Radio-Canada has reported that officers found ingredients in Jamali's family home that could be used to make an explosive device, including a pressure cooker and other materials similar to what was used in the Boston Marathon bombings.
The sister of one of the accused also told police she heard one of the two teens say, "'If we can't go there, we'll do it here.'"
Nothing suspicious was found in the school locker that the teens shared, according to Radio-Canada.
Some insight into teens' lives
Police also discovered Djaermane and Jamali had recently signed a lease on an apartment in the Montreal borough of Hochelaga-Maisonneuve. Their lease extended until July 2016, and they had paid more than $2,000 for the months of April and May up front in cash.
Radio-Canada reported that the young couple had told their friends they had just gotten married and wanted to leave their families.
Jamali had reportedly left school to work, earning money for his and Djaermane's new life together. He intended to return to college in the fall.
Djaermane had just begun studying nursing at a Quebec post-secondary institution.

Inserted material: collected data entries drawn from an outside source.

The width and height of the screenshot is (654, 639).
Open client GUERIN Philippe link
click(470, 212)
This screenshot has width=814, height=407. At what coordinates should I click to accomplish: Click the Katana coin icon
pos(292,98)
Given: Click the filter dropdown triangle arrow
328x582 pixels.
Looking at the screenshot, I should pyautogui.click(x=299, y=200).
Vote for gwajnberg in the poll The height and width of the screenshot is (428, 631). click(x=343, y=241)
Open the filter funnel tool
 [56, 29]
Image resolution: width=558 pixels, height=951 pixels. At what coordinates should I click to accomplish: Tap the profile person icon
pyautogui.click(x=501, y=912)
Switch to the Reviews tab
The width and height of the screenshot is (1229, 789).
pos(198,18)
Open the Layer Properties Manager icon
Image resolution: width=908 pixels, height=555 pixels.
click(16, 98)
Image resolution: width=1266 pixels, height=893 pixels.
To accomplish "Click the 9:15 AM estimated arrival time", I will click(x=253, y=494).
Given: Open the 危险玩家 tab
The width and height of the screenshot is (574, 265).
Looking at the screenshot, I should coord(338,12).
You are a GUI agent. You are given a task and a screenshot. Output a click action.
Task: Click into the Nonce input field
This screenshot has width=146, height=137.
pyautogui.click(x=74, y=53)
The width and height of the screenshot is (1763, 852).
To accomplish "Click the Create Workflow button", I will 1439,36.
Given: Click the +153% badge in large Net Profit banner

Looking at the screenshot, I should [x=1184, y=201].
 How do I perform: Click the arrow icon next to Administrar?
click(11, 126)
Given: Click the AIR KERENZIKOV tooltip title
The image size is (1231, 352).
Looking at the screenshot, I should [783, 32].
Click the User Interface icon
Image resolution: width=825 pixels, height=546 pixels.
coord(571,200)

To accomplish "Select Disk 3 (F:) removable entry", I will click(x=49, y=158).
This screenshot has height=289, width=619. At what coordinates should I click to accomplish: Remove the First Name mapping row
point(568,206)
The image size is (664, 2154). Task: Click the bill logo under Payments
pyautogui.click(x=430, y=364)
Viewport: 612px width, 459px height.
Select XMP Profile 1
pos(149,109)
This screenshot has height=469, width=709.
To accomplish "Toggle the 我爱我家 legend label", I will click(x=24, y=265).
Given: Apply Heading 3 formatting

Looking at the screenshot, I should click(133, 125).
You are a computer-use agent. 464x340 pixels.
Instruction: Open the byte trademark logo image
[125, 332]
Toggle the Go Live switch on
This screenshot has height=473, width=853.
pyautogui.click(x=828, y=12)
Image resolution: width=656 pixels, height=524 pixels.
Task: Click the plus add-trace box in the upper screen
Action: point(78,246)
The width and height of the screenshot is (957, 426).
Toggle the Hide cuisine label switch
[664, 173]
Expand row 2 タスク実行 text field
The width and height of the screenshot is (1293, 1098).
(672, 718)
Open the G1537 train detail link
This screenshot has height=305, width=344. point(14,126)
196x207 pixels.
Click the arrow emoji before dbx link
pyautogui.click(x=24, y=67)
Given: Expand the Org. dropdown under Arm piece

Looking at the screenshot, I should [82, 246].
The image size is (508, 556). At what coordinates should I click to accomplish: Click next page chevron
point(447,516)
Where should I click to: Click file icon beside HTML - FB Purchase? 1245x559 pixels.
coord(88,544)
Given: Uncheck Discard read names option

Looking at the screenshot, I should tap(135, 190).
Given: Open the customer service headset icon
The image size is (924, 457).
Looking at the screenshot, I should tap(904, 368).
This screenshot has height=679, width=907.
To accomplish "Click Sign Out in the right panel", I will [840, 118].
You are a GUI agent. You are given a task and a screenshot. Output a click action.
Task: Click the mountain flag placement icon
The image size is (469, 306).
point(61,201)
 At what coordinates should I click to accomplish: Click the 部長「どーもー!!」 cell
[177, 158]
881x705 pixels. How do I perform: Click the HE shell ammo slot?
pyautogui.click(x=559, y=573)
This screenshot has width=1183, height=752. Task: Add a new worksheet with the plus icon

Connection to suspected jihadists
Radio-Canada has also established that there are ties between the couple and two other youths who went to Turkey in mid-January, namely that they all attended the same Montreal high school.
Djaermane is reported to have been in the same class as one of the youths believed to have joined Syrian jihadists.
Jamali also allegedly cultivated an online relationship with the same student. That student had been in direct contact with four of the seven young Quebecers who left for Turkey in January.